You’ve done your duty: you spotted the mess, washed a plate, and left instructions for the rest.
Example: Turning a Messy Function Into One You Can Test
Before:
function processOrder($order) {
if(!$order->id) throw new Exception('No ID');
$tax = 0;
if ($order->country === 'BG') {
$tax = $order->total * 0.20;
} else if ($order->country === 'DE') {
$tax = $order->total * 0.19;
}
// Lots more branching...
// Sends email, writes to DB, calls payment gateway…
}
Plate washed:
/**
* Calculate VAT for an order based on country.
* Pure function: given (total, country) -> VAT amount.
*/
function vatFor(string $country, float $total): float {
return match($country) {
'BG' => $total * 0.20,
'DE' => $total * 0.19,
default => 0.0,
};
}
Now your main function calls vatFor()
instead of inlining logic. You added a micro-test for vatFor()
. That’s one extra plate—simple, contained, helpful.
Final Thoughts
One more plate is tiny. That’s the point. You don’t need heroic refactors to keep a codebase healthy; you need a culture of small, consistent care. Make it a habit, bake it into your process, and in a year you’ll wonder why your kitchen isn’t a disaster—because you never let it become one.

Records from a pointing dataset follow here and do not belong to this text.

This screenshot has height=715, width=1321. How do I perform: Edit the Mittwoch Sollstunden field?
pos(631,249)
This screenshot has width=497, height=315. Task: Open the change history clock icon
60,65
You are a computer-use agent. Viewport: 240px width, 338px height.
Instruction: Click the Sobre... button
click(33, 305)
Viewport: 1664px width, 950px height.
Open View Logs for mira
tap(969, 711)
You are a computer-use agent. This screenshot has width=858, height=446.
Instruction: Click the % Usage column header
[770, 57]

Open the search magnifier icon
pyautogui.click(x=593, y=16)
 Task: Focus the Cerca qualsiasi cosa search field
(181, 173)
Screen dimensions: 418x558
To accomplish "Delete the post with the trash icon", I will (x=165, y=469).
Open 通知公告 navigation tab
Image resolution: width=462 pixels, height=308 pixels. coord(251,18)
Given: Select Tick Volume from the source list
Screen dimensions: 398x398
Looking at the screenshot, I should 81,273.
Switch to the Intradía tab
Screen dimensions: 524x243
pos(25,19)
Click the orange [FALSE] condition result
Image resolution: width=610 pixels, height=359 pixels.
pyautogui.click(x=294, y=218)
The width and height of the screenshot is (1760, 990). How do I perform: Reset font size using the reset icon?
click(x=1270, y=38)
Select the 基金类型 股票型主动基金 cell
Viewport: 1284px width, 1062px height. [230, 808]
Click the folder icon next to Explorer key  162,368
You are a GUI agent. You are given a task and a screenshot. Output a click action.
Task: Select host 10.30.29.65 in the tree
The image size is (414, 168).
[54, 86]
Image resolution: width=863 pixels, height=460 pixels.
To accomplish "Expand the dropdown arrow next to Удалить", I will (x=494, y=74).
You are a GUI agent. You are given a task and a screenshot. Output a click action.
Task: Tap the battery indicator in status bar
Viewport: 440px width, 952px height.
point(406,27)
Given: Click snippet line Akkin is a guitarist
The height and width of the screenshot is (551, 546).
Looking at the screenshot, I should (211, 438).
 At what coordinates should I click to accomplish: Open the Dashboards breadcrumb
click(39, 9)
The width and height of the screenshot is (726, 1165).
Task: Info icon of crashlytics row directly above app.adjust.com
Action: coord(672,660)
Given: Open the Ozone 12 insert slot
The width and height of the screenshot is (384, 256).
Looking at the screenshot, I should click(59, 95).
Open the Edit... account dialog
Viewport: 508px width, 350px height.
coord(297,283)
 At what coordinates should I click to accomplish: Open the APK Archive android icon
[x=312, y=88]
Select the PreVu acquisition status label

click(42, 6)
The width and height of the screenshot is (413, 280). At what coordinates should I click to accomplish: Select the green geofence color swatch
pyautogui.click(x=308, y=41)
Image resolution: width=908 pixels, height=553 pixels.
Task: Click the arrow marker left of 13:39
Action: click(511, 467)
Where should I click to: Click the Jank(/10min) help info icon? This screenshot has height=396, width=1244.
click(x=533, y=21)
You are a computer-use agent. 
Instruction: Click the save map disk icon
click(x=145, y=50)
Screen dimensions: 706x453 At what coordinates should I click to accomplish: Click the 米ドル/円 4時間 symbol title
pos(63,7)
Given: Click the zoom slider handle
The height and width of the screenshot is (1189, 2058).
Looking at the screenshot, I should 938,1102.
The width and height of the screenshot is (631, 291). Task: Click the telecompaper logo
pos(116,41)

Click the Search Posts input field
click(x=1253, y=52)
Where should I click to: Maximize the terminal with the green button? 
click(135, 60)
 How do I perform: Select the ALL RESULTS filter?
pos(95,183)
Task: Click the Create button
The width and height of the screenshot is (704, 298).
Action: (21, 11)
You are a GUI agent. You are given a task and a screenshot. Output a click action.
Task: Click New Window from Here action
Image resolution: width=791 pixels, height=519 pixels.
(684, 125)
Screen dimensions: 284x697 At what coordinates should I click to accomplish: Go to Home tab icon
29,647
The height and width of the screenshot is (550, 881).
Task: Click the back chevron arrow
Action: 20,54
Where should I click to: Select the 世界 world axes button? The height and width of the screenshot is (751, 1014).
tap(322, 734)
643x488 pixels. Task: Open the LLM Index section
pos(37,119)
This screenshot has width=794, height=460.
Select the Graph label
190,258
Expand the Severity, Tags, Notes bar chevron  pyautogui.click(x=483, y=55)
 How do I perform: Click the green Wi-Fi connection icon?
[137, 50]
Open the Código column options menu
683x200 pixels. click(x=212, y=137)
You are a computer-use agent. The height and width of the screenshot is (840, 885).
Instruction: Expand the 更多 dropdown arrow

Call to Action: Next time you touch a file, ask yourself: "Which extra plate can I wash before I commit this change?" Then do it. Repeat. Change culture, one spotless plate at a time.
Sources & Further Reading
- Robert C. Martin (“Uncle Bob”) – Boy Scout Rule: “The Boy Scout Rule” from 97 Things Every Programmer Should Know.
- Ward Cunningham – Technical Debt Metaphor: Cunningham’s original explanation of Technical Debt on Martin Fowler’s site.
- Martin Fowler – Continuous Micro-Refactoring: Fowler’s book, Refactoring: Improving the Design of Existing Code.
- Kent Beck – “Make it work, make it right, make it fast”: An explanation of the mantra by Ron Jeffries.
- Andrew Hunt & David Thomas – Broken Windows in Software: The concept is detailed in their book, The Pragmatic Programmer.